Friday December 6, 2013
An article in the November issue of the journal AIDS Patient Care and STDs looked at how a variety of relationship and risk factors affect the likelihood that teens will undergo HIV testing. Interestingly, the study found that knowing a lot about HIV didn't increase testing behavior. Instead, they found that the main predictors of STD testing were being in a stable relationship and talking about HIV with a partner. Women, and teens who had had more than four sexual partners were also more likely to have been tested for HIV.
None of that is particularly surprising, but what some people may find hard to understand is that teens who were particularly afraid of HIV were less likely to get tested. At first glance, it doesn't make sense. If you're afraid of HIV, why wouldn't you want to protect yourself? The answer is simple - people who are terrified of a positive test result are also afraid of the test that could give it to them. That's why it's so important to talk about treatment at the same time as we talk about testing. Knowing that there's something you can do to keep HIV from becoming AIDS can make the thought of learning whether you have it a lot less scary.
Wednesday December 4, 2013
At first glance HIVAZ looks like a foreign word or an incomprehensible acronym. However, it actually is the new HIV information clearinghouse for the state of Arizona. The site, which was developed in partnership with a local HIV foundation, aims to give the residents of Arizona all the information they need to deal with the possibility of an HIV infection. It includes information on locating free or low cost care, testing sites, and even places that distribute free condoms. It even has links to the Arizona insurance clearinghouse, to help people who are eligible sign up for Medicaid or other insurance programs under the Affordable Care Act.
The site isn't perfect, but it is thoughtfully designed in a way that makes it easy for all Arizona residents to access important information about HIV infection, whether they don't know their status, have just learned they're HIV positive, or are looking for other types of HIV/AIDS services. I wish that more states made it this easy to locate local resources for testing and treatment. If they did, perhaps people would be able to learn their status sooner and get treated more efficiently. That is, after all, one of the most important steps towards stopping the spread of HIV.
Monday December 2, 2013
UPDATE: The ABOG has reversed their position. Obstetrician gynecologists are now allowed to treat male patients for sexually transmitted infections. This should include the type of care discussed below
Last week, I was horrified to read this N.Y. Times article about how gynecologists are being told to stop treating male patients with anal cancers or risk losing their board certifications. Instead of recognizing that the training they provide their specialists in the screening and treatment of cervical dysplasia makes them highly qualified to treat men with closely related anal lesions, the American Board of Obstetrics and Gynecology (ABOG) has stated that gynecologists are not allowed to practice on men*. If they do? Goodbye credentials.

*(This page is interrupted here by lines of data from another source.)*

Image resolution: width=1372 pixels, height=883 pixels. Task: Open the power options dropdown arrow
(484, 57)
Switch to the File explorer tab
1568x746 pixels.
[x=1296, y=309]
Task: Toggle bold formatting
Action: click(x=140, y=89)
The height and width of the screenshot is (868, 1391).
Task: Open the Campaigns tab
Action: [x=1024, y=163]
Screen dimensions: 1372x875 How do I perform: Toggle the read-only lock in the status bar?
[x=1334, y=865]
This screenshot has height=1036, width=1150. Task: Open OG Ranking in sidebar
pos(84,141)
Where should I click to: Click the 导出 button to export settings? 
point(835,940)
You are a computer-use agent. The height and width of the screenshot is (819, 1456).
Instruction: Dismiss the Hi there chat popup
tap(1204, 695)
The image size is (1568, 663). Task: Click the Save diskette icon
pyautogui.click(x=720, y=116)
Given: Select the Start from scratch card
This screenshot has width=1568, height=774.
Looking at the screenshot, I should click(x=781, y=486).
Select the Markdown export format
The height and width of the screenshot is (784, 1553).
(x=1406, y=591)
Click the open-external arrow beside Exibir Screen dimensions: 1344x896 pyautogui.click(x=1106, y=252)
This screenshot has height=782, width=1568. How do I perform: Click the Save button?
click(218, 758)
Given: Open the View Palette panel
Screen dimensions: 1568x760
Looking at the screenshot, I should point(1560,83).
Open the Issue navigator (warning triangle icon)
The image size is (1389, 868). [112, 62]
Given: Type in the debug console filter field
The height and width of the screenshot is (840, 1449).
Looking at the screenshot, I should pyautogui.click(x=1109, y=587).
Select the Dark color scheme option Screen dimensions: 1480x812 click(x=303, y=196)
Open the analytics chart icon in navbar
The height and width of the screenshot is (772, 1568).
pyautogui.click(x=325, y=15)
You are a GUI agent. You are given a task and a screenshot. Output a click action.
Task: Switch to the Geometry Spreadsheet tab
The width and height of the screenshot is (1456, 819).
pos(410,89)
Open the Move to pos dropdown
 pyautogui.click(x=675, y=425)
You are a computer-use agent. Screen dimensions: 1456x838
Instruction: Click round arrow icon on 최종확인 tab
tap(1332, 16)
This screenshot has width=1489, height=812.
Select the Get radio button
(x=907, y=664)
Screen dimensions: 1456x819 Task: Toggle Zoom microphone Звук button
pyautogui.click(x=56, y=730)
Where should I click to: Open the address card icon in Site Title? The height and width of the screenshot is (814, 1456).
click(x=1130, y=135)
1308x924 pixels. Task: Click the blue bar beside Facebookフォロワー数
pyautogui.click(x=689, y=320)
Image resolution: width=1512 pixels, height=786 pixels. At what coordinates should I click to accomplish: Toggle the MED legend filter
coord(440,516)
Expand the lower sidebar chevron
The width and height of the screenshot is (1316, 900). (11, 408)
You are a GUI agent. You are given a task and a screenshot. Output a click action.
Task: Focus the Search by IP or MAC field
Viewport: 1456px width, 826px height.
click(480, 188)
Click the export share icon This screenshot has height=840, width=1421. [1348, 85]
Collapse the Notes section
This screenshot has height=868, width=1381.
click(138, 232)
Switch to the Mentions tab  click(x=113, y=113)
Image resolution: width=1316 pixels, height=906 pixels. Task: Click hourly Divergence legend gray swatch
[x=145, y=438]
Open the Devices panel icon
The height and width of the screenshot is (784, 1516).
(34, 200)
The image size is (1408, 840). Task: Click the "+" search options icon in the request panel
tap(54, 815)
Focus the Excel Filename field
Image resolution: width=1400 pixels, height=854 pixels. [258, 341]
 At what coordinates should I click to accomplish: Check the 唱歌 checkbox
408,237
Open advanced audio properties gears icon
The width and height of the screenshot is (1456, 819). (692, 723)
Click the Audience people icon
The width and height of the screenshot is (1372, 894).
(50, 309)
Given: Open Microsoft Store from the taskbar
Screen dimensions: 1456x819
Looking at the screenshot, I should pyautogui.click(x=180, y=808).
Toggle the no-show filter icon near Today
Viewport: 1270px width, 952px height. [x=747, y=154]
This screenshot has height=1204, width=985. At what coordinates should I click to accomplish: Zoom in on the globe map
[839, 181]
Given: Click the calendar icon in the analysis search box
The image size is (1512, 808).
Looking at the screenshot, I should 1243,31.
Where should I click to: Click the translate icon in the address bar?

I'd like to say that I understand where the ABOG is coming from, but I don't. I can respect that, as the Times article says, "the specialty's image was being tarnished by members who had strayed into moneymaking sidelines, like testosterone therapy for men, and liposuction and other cosmetic procedures for both women and men." I've railed against gynecologists pimping cosmetic procedures, such as hair removal, to their patients for years, and I actually fired my doctor because I found the fact that she did so inappropriate. However, forbidding the practice of purely cosmetic procedures is different than denying individuals quality care, care which would be within a gynecologist's field of practice, if the patient happened to have a female body instead of a male one.
If ABOG wants to protect the integrity of the specialty, there has to be a better way of doing it. A way that won't affect the ability of researchers to find better ways to screen and treat everyone for anal cancer. A way that won't put patients at risk, just because they're men.
*Except in very limited circumstances
Friday November 29, 2013
In recognition of the fact that as many as 80% of patients in some HIV practices are living long, full lives with their virus well under control, the Infectious Disease Society of America(IDSA) recently updated their primary care guidelines for dealing with HIV positive patients. In addition to changing the viral load monitoring suggestion to once every 6-12 months instead of once every 3-4 months, the IDSA also recommended that doctors start helping patients think more about long term preventative care. That includes things such as screening for diabetes and osteoporosis as well as preventative vaccinations for common, and not so common, infectious diseases.
In short, the guidelines reflect the fact that now that it's possible to live a long, full life with HIV, primary care for HIV positive people has to go far beyond HIV treatment. Antiretroviral drugs are great for keeping HIV infections under control, but they aren't much help in protecting people against the chronic diseases that affect aging populations -- whether they have HIV or not. In fact, they can complicate management of such conditions. That's why one of the important elements of the new guidelines is a table showing how various HIV medications interact with statins - drugs commonly used to treat high cholesterol.